Pub Date: May 1st, 2003
ISBN: 0-7434-3648-2
Publisher: Atria

An abused wife prepares to confront her husband in court in this wan successor to Cunningham’s debut (Beautiful Bodies, 2002).

Juliana Smythe has been living under an order of protection since her husband Matt attacked her on New Year’s Eve. Now it’s late February and a hearing in Family Court is imminent (the attack was not deemed serious enough for criminal charges). Juliana is snowed in, alone, in her picturesque Victorian overlooking a lake in the Adirondacks. The couple had had a happy marriage for 17 years, and only in the last six months had Matt started to change. The two had met in college and married after a short courtship. Her mother dead, her father vanished, Juliana felt rescued from oblivion by the handsome Matt; then he rescued her again, carrying her to the hospital after a life-threatening traffic accident. She went on to a successful acting career, starring as the victim in so-called FemJep (female in jeopardy) movies made for TV. And now she’s a real-life victim. But why? Is Matt coming apart as middle age approaches, or is it the onset of mental illness inherited from his father? Matt was a kind man who has become a cruel one; the rest is a disappointing blur. Juliana (who narrates) we know better. She’s still the ingénue she portrays on screen, hoping for a replacement knight in shining armor but finding only a creepy neighbor, a menacing repairman and a heavy breather on her phone as she consults shrinks and lawyers, recruits friends as witnesses and picks out a costume for court appearances. Perhaps realizing that the story needs pumping up, Cunningham contrives a brutal assault on Juliana’s cleaning lady, with the unfortunate effect that the bloodshed makes Matt’s attack seem like small potatoes.

Cunningham does some good work at the edges (greedy lawyers, New Age actresses, the quirks of small-town life), but her treatment of a dissolving marriage (the novel’s core) is trite and uninvolving.

**DATASET CONTENT**
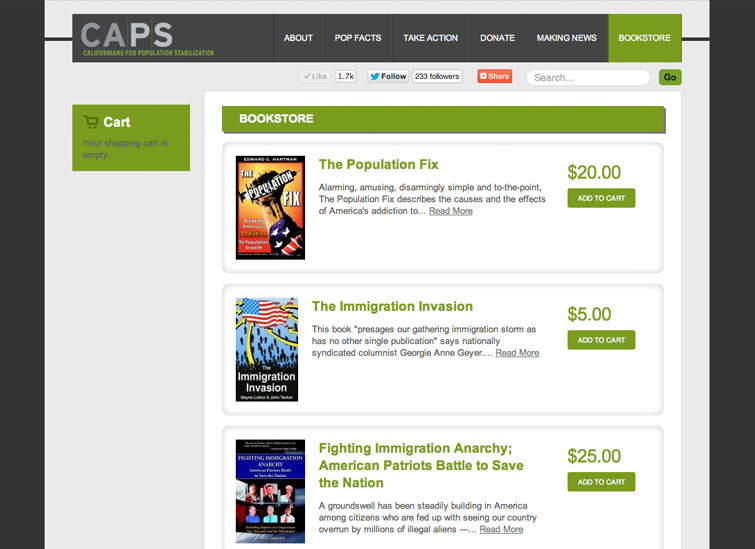Read More about The Population Fix
Viewport: 755px width, 549px height.
click(450, 211)
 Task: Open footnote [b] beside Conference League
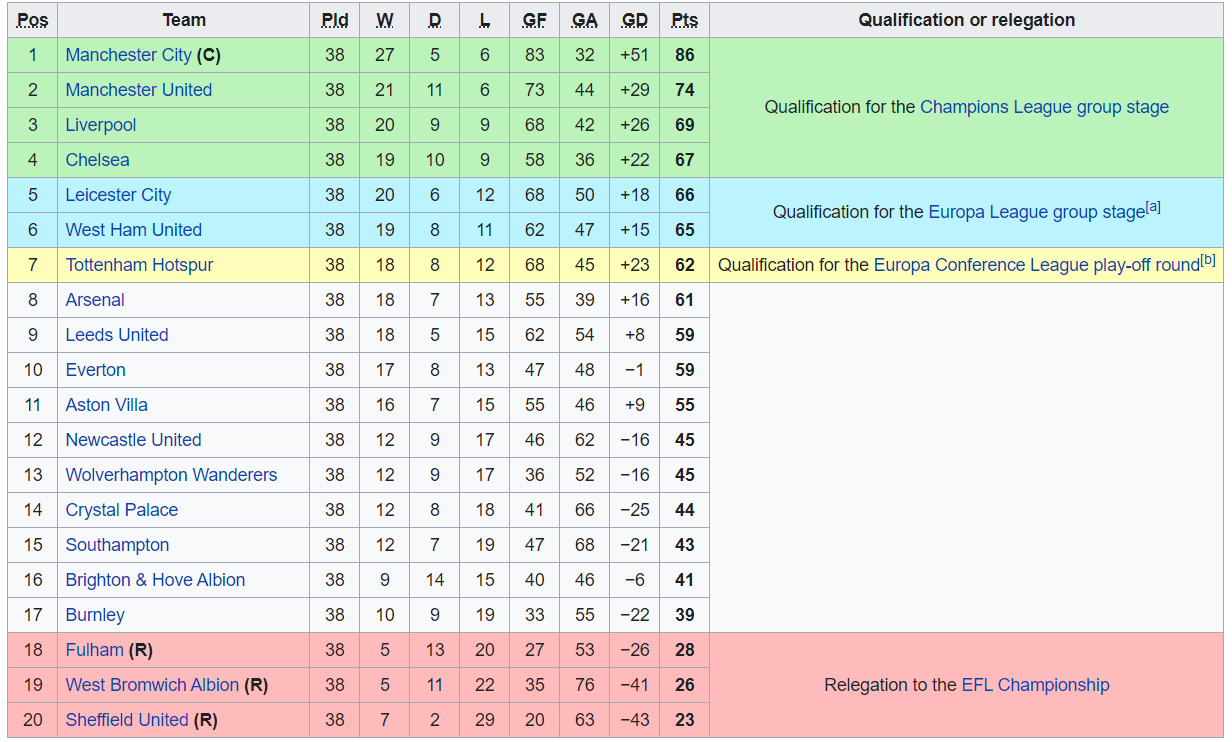coord(1208,261)
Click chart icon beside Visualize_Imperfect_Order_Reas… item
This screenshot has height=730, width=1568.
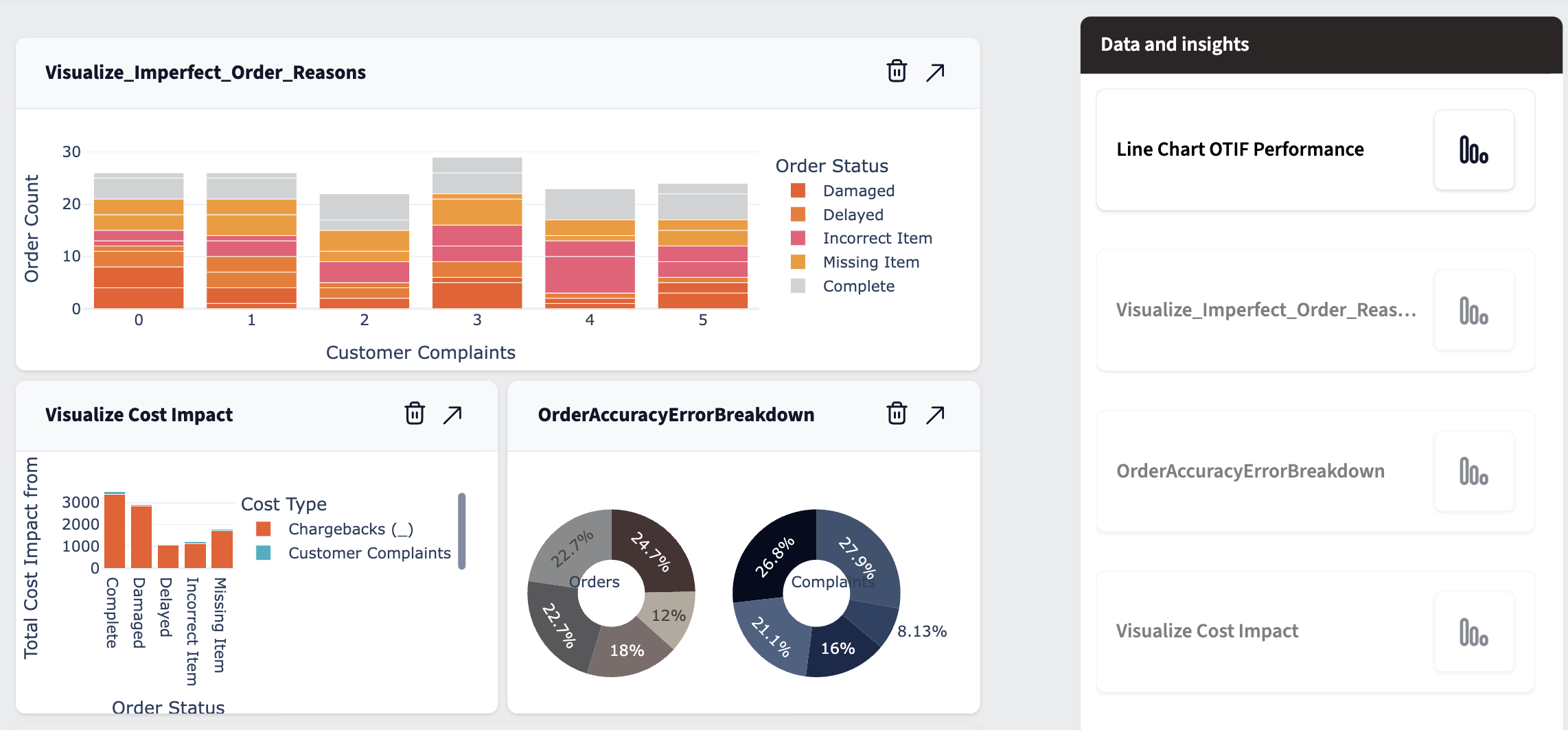pos(1473,311)
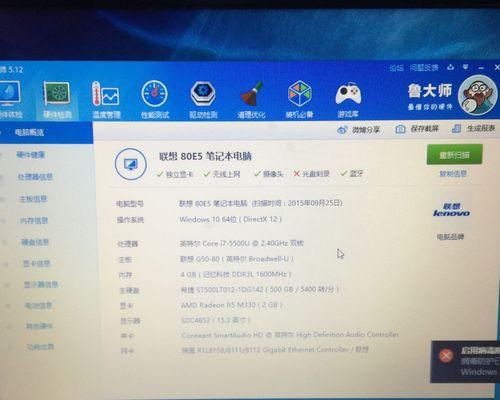The height and width of the screenshot is (400, 500).
Task: Click the Lenovo brand logo
Action: click(451, 210)
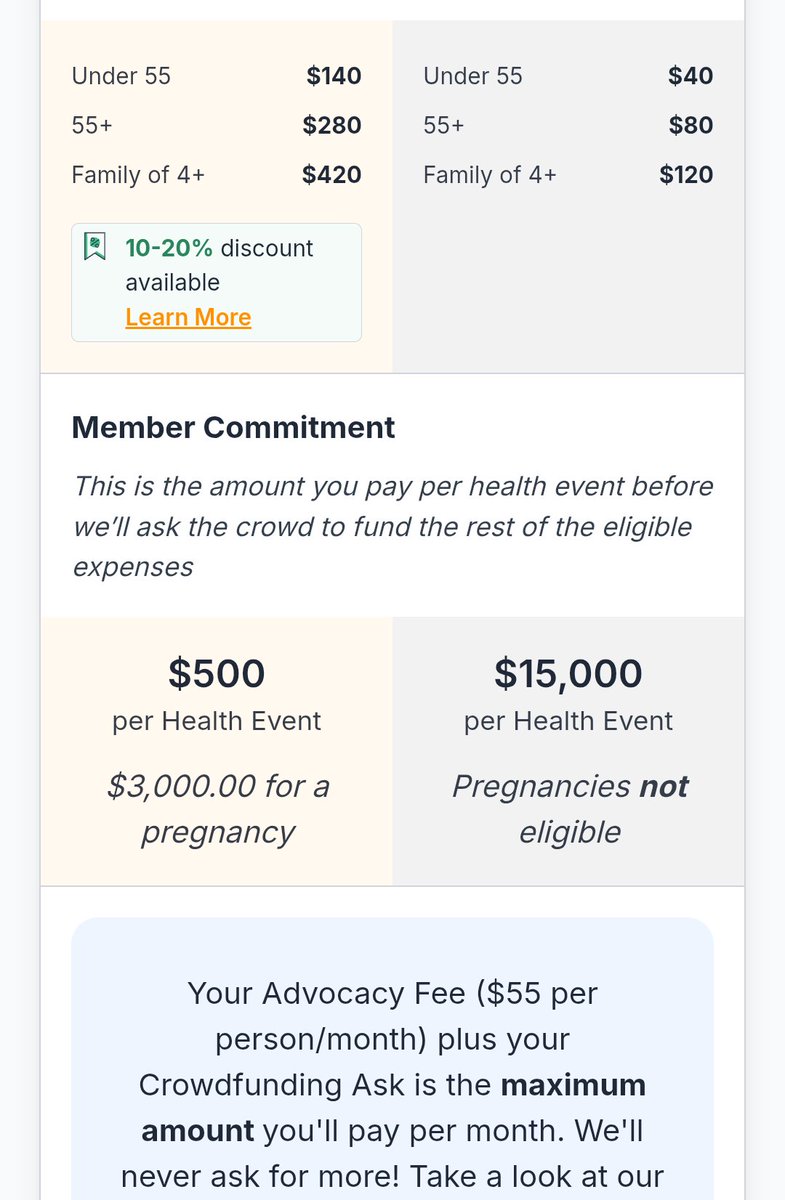Click the $80 price for 55+
Viewport: 785px width, 1200px height.
coord(691,125)
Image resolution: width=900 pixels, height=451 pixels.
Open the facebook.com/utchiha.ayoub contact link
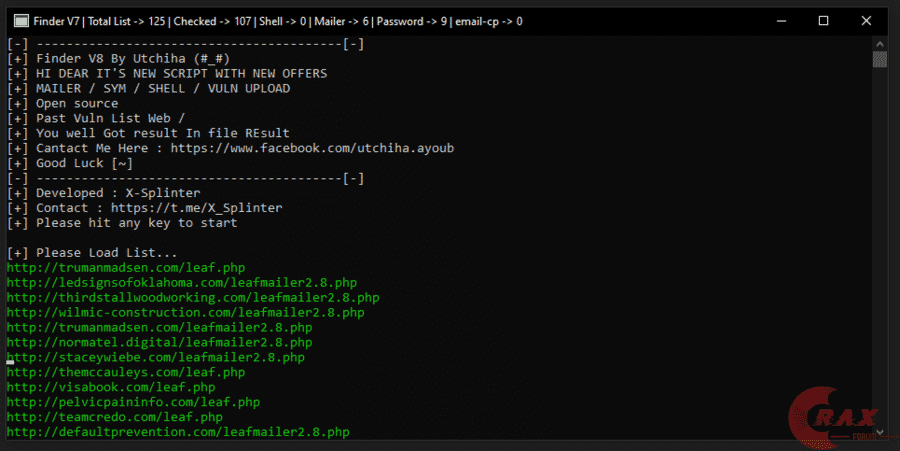pyautogui.click(x=311, y=148)
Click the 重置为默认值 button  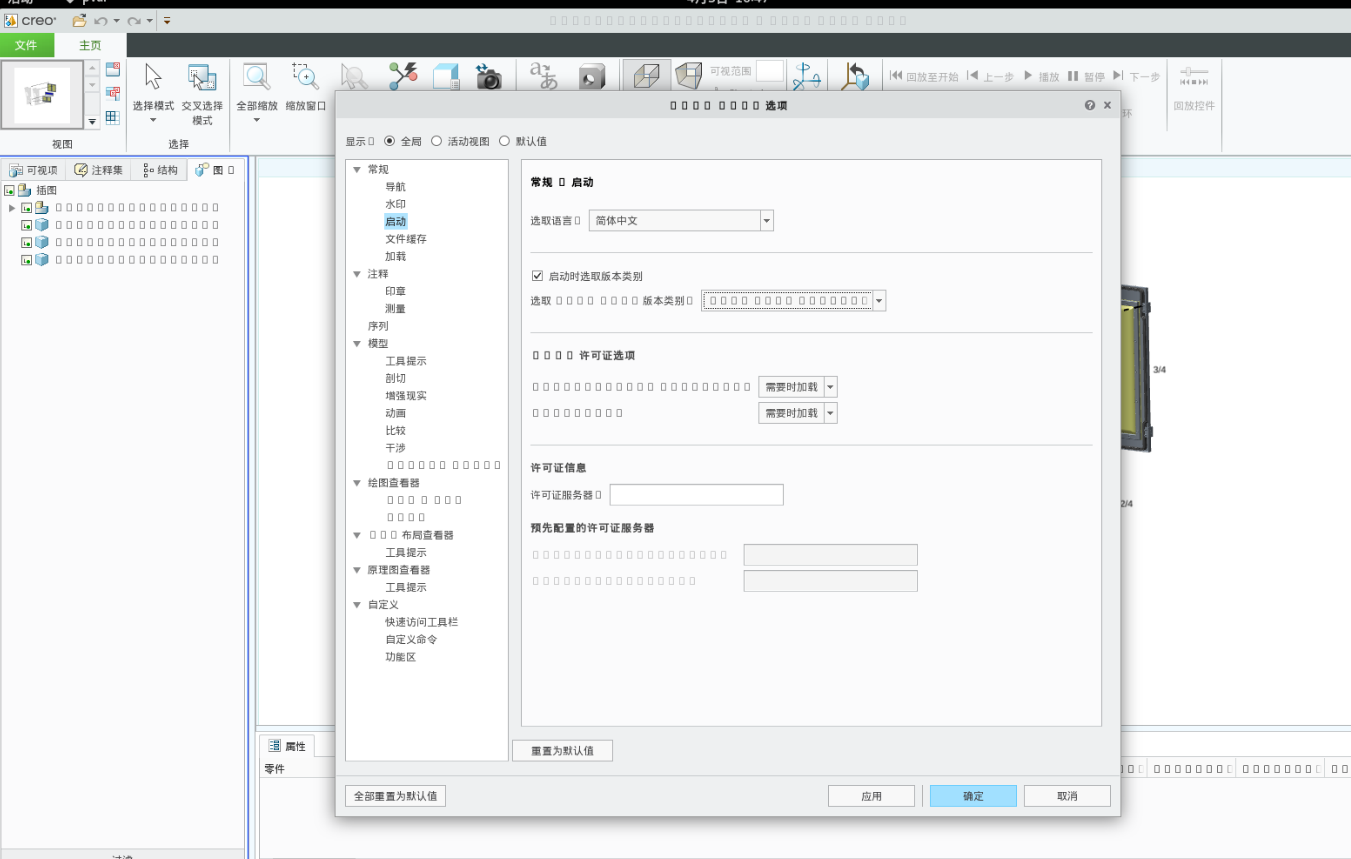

**TASK PROMPT**
Decide whether each statement agrees with the book review, answering yes or no and quoting the words of the review that settle it. 1. Matt's behavior began to change only in the last six months of the marriage. 2. Matt faces criminal charges for the New Year's Eve attack. 3. The review finds the novel's handling of the marriage its strongest part. The entries have nothing to do with the review.

**PROBLEM SOLUTION**
1. Yes: "only in the last six months had Matt started to change."
2. No: "the attack was not deemed serious enough for criminal charges"
3. No: "her treatment of a dissolving marriage (the novel’s core) is trite and uninvolving."